Code suggestion. The tool proposes clinical codes for the record: a new diagnosis, a procedure, a result. A human accepts, amends, or rejects the suggestion.

Action suggestion. The tool flags what the letter seems to require — a medication change, an appointment, a task for a clinician — and routes it accordingly.

Prioritisation. The tool sorts the incoming pile so urgent items surface first rather than waiting their turn in a date-ordered queue.

Used well, these tools can meaningfully reduce the time between a letter arriving and its contents being safely reflected in the record. Used carelessly, they create a new failure mode: miscoded records and missed actions at scale, with a false sense of security on top.

The failure modes to respect

Everything you learned about AI errors in Module 2 applies to document tools, with a workflow twist.

Wrong code, plausible code. AI coding errors are rarely absurd. The tool will not code a fracture as pregnancy. It will code “query angina, for investigation” as confirmed angina — plausible, wrong, and consequential for the patient’s record, insurance, and future care. Plausible errors survive casual review.

Missed actions. A letter may contain three actions. The tool finds two. The human, reassured by the summary, does not read to the end. The third action — stop the anticoagulant, chase the scan — is lost.

Automation complacency, again. The pattern from Module 4 returns: after weeks of good suggestions, staff stop checking. The error rate has not changed. The checking rate has.

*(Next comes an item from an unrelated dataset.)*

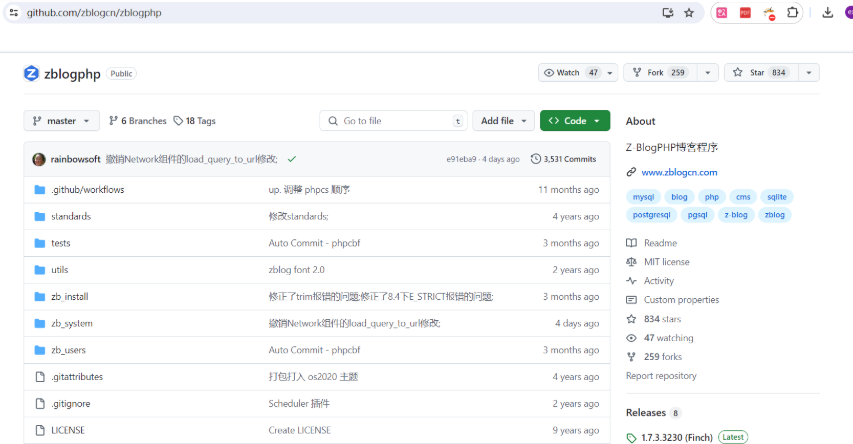This screenshot has width=853, height=444.
Task: Click the rainbowsoft avatar thumbnail
Action: point(39,159)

The safety question for document AI is not “how accurate is the tool?” It is “what happens to the errors?” A tool with 95% coding accuracy in a practice processing a thousand documents a week produces dozens of errors weekly. Your workflow — who reviews, what they compare against the original letter, how disagreements are logged — determines whether those errors are caught or filed.

Designing the human role properly

The practices that use document AI well have redesigned the human role rather than simply deleting it.

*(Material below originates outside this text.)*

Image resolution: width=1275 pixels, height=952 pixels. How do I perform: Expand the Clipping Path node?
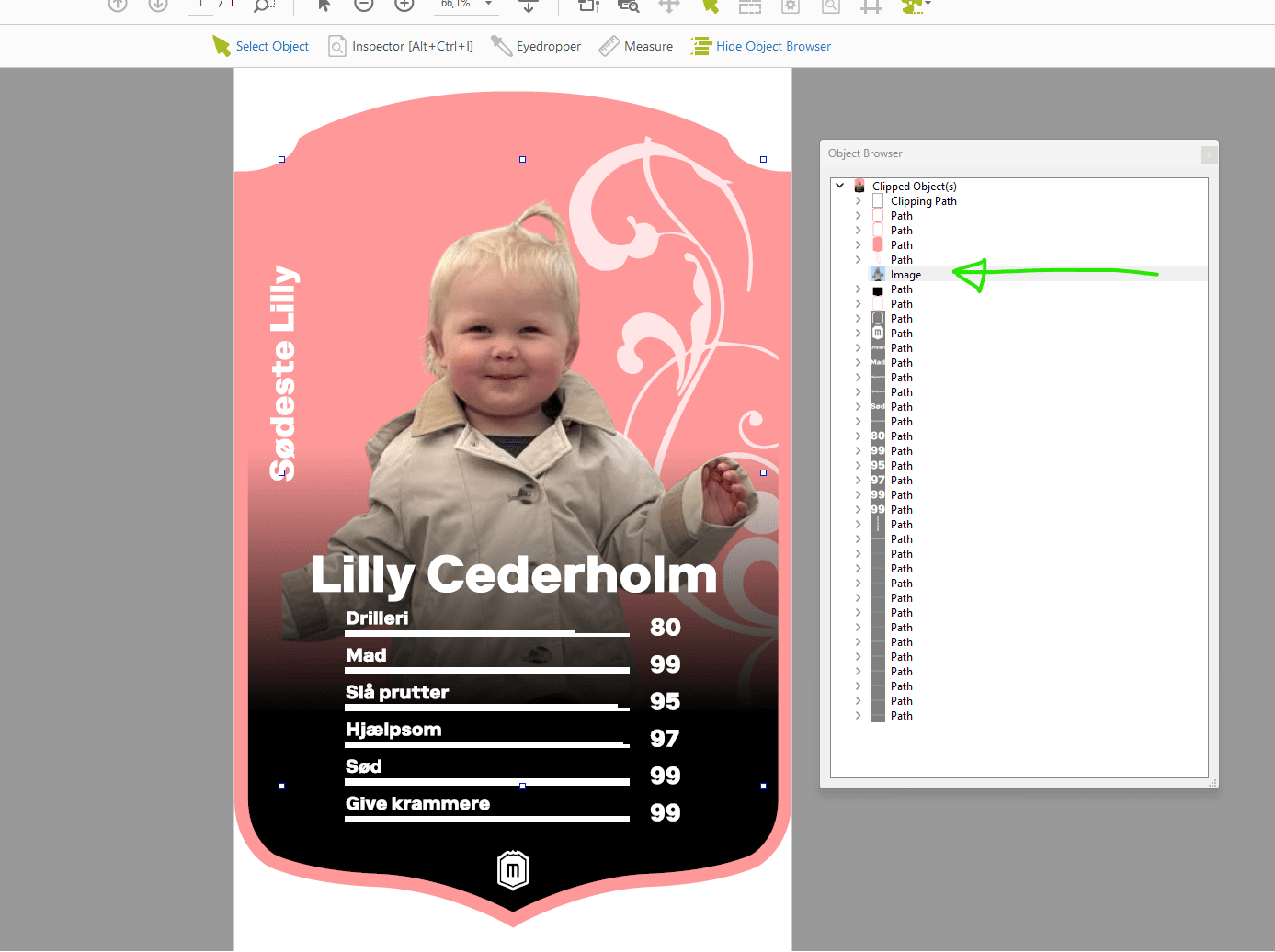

Review against the source. The reviewer checks suggestions against the original letter, not just against plausibility. The summary is a navigation aid, never a substitute for the document.

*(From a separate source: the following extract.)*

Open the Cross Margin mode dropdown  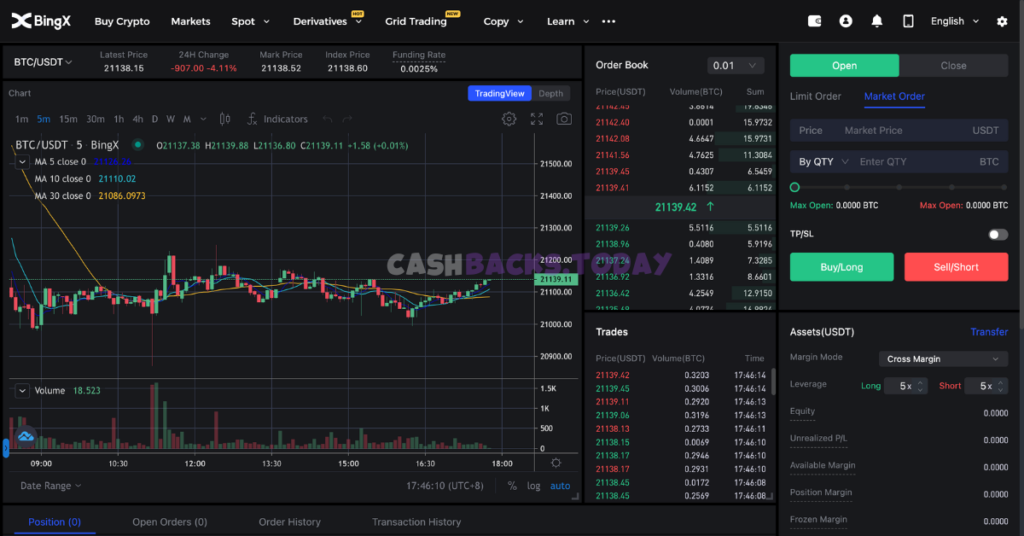pos(942,359)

Clear escalation thresholds. Medication changes, new significant diagnoses, safeguarding content, and anything ambiguous go to a clinician. The tool can route; only a clinician decides.

Audit on a rhythm. A monthly sample of processed documents — checked end to end by someone senior — tells you your real error rate. This mirrors the note audits from Module 4, and it belongs on the same governance agenda.

Feedback to the supplier. Recurring error patterns should go back to the supplier as structured feedback. Good suppliers want it; a supplier who does not is telling you something.

Adopting a document tool

If your practice is considering a document management or coding tool, the process is one you already know. This is a Module 4 implementation, start to finish.

Ask the five questions from Module 3: is it approved for NHS use, is it registered where it needs to be, where does the data go, can you complete a DPIA, can your team use it well? Then Decide, Prepare, Pilot, Embed — with a pilot that measures coding accuracy and missed actions, not just speed.

In the pilot, run a parallel sample: have your experienced document processor handle a set of letters the traditional way while the tool processes the same set. Compare codes and actions. The disagreements are your training material — and your evidence for the partners’ meeting.

One more thing worth saying: document AI changes a job that someone in your practice has done, often for years, and done well. Involve them from the first conversation. They know where the bodies are buried in your document workflow, and their judgement about the tool’s suggestions will be sharper than anyone else’s.

Key Takeaway

Document and coding AI can genuinely speed up correspondence workflow, but it processes patient data and therefore belongs strictly in the embedded, governed category — procured through the Module 4 process. The safety question is what happens to the errors: review against the source document, escalate clinical decisions to clinicians, audit monthly, and involve your experienced document staff from day one.